Zauberhafte Kinomomente, die direkt in die Filmgeschichte wanderten

Berühmt wurde Crowe durch "Jerry Maguire", "Almost Famous" und "Vanilla Sky" - wilde Geschichten über die Liebe und das Leben, mal im Gewand der Komödie, mal als Musikfilm, mal als Thriller.

Als einer der wichtigsten Regisseure des US-Kinos wurde er für diese Meisterstücke gefeiert. Einer, der scheinbar mühelos legendäre, zauberhafte Kinomomente schaffen konnte, die mehr oder weniger direkt in die Filmgeschichte wanderten.

Zum Beispiel, wie Tom Cruise als überdrehter Sportmanager zu Beginn von "Jerry Maguire" im Großraumbüro vollkommen ausrastet, als er entlassen wird, und mit seinem Bürogoldfisch in einer Plastiktüte das Gebäude verlässt. Oder wie Philip Seymour Hoffman in "Almost Famous" als abgehalfterter Rock'n'Roll-Journalist Lebensweisheiten und Mädchentipps ins Telefon lallt.

Plötzlich blieben die Lobeshymnen aus

Solche wunderbaren Szenen gelingen Crowe auch deshalb, weil er ein genauer Kenner des Kinos und seiner Wirkungsmechanismen ist, der die alten Legenden genauestens studiert hat. Unter anderem schrieb er das kluge Interview-Buch "Hat es Spaß gemacht, Mr. Wilder?", für das er wochenlang mit dem großen, gealterten Billy Wilder, der sein wichtigstes Vorbild ist, über dessen Leinwandtricks sprach.

Nach diesen Jahren des Erfolgs passierte etwas Merkwürdiges: Crowe drehte weiterhin ausgezeichnete Filme, die freche Liebesromanze "Elizabethtown" etwa oder die Familienkomödie "Wir kaufen einen Zoo". Aber plötzlich blieben die Lobeshymnen aus und die Zuschauer immer öfter fern.

Das Kino, das Crowe repräsentiert - klassischer Hollywood-Mittelstand, nicht Independent, nicht Blockbuster -, war plötzlich einfach nicht mehr angesagt.

Stattdessen begann die Superhelden-Epidemie zu grassieren. Die großen Hollywood-Studios verstanden es als sinnvollere Investition, 200 Millionen Dollar in eine Comic-Adaption zu stecken, als ein Drittel davon in ein hübsches Originaldrehbuch.

Wobei die Zuschauergunst ihnen damit bis heute ökonomisch recht gibt. Es gibt deshalb in Amerika nur noch eine kleine Handvoll Filmemacher - neben Crowe zum Beispiel den begnadeten Komödianten Judd Apatow oder den Thrillerspezialisten David Fincher -, die das mittelständische Kino hochhalten und gewillt sind, mit vergleichsweise bescheidenem Budget von etwas anderem zu erzählen als von fliegenden Autos und mutierten Dinosauriern.

> **KURZE AUFGABE 1**: Mit wem sprach Crowe laut Lesetext wochenlang für sein Interview-Buch?
> **KURZE AUFGABE 2**:
Stimmen die folgenden Aussagen mit dem Lesetext überein? Beantworten Sie jede mit Ja oder Nein und belegen Sie die Antwort mit einem wörtlichen Zitat.
(a) Crowe drehte die Familienkomödie "Wir kaufen einen Zoo".
(b) Das Kino, das Crowe repräsentiert, ist Independent-Kino.
(c) Die großen Hollywood-Studios steckten lieber 200 Millionen Dollar in Originaldrehbücher.
Die anschließenden Daten stehen für sich und gehören nicht zum Lesetext.

> **DATENTEIL**:
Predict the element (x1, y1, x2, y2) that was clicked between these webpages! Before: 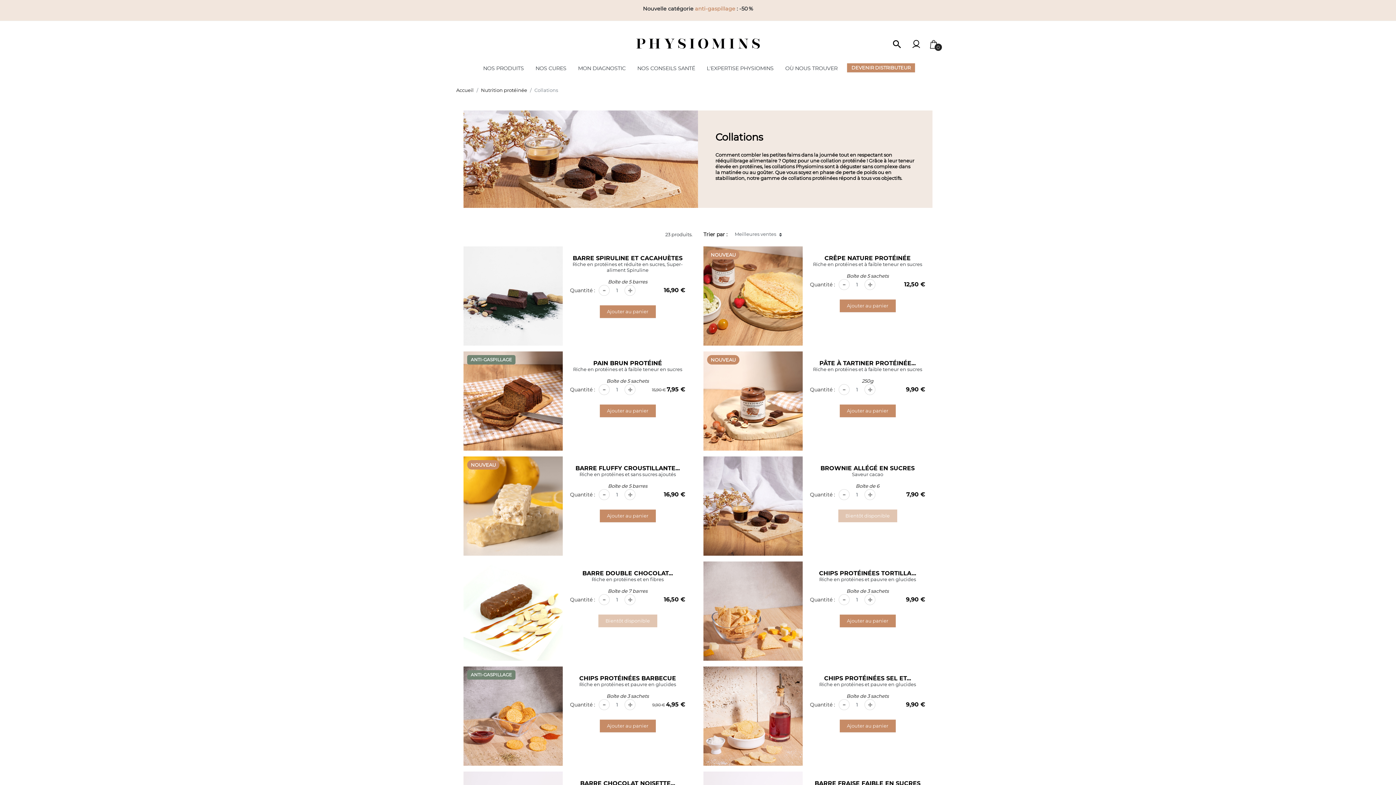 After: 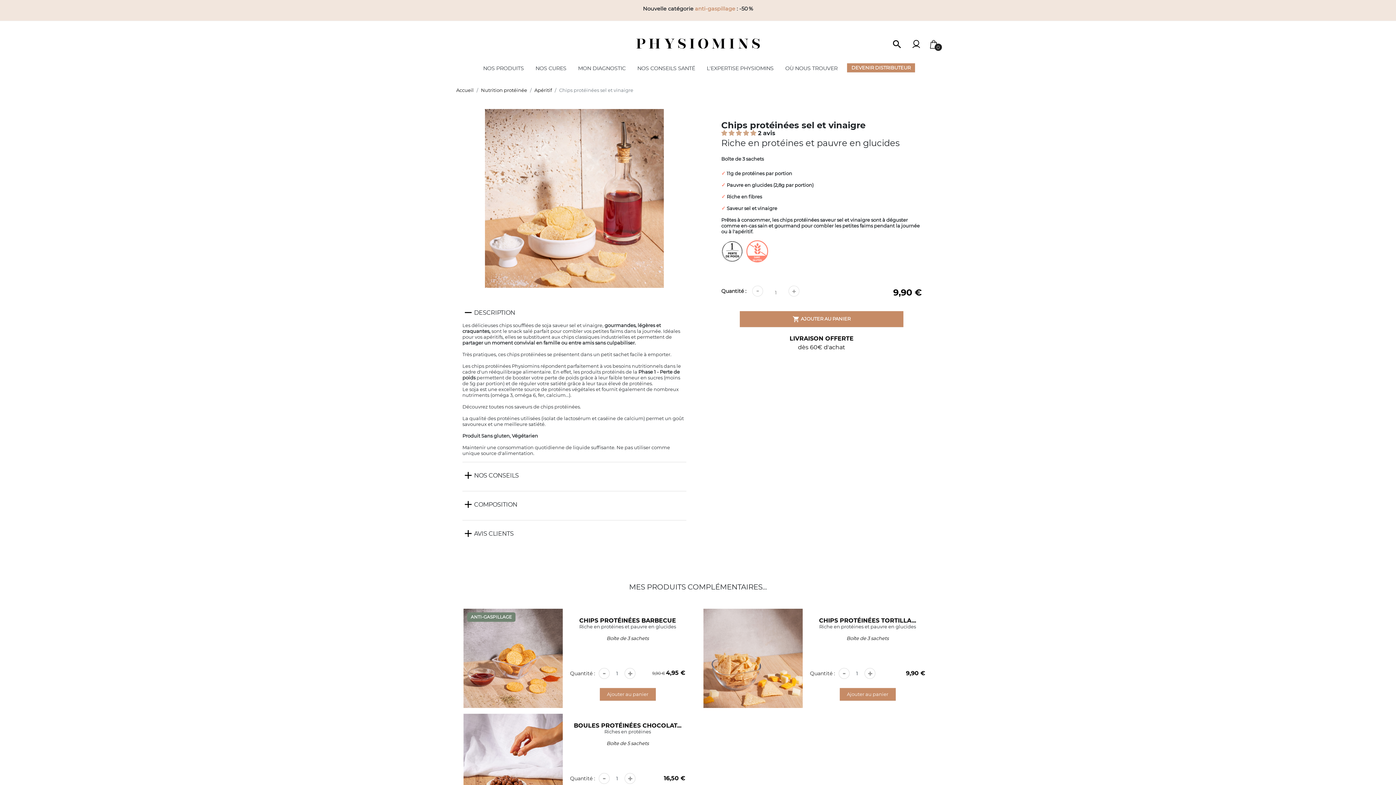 Action: label: CHIPS PROTÉINÉES SEL ET... bbox: (824, 675, 911, 682)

> **LÖSUNG 1**: Mit Billy Wilder.

> **LÖSUNG 2**:
(a) Ja: „die Familienkomödie "Wir kaufen einen Zoo"“
(b) Nein: „klassischer Hollywood-Mittelstand, nicht Independent, nicht Blockbuster“
(c) Nein: „200 Millionen Dollar in eine Comic-Adaption zu stecken“